Pasaron los siglos y las edades. Tántalo quedó empolvado en los libros y los diccionarios. Nadie lo recordaba a él. Ni siquiera él. La vegetación creció y con ella los telares de las arañas sobre su cuerpo hasta dejarlo en la sombra y con el racimo de uvas, eternamente fresco, pendiendo cerca, casi a su alcance, pero escurridizo, retráctil. Lama y musgo le crecieron en el cuerpo. Al cabo de varios siglos se le desenchufó la fuente de energía. (Es que la eternidad es muy larga).
Las edades siguieron pasando. Hasta que esa mañana, tal vez por ser temporada de huracanes, un aguacero lo despertó. Con recobrada fuerza manoteó, se quitó las marañas que lo oprimían y se supo libre, o cuando menos despierto. ¿Y qué creen que fue lo primero que hizo? Alzar la mano y tratar de alcanzar las uvas, que allí seguían. Sintió a una escurrírsele entre dos dedos.
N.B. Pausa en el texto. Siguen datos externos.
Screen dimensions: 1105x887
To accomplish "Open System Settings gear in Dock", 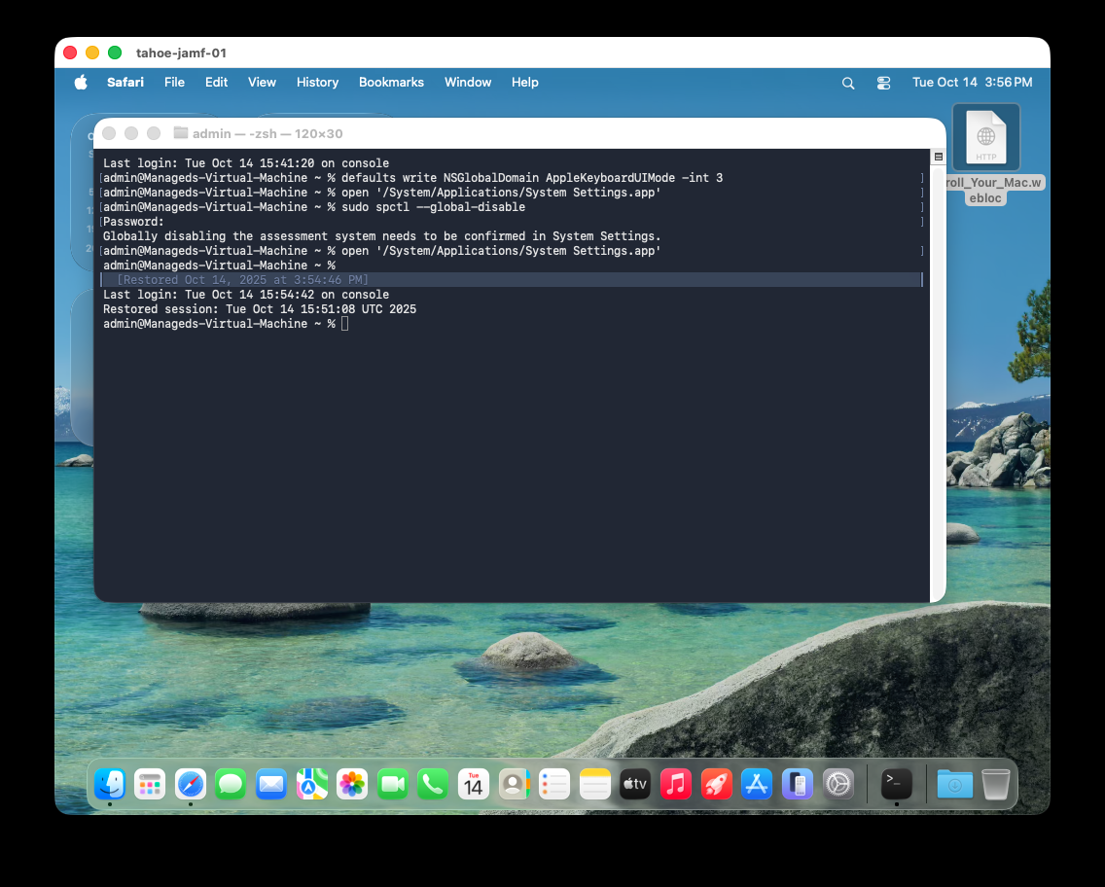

Y así dio nuevo inicio a su ancestral tormento, aunque ahora ya no había Zeus ni nadie en el Olimpo, ese lugar fue arrasado por un incendio tan grave que salió varios días en las noticias internacionales.
Mira que son ganas. Hechizado eterno de esa boca verdadera que le ofrecían las uvas, no usó para otra cosa sus recuperadas fuerza y ganas que para insistir en la misma esperanza. Aún siendo una persona cultivada, olvidaba el muy bruto que cuando Pandora destapó su dichosa caja, fue precisamente la esperanza la última en salir, y la peor de sus linduras.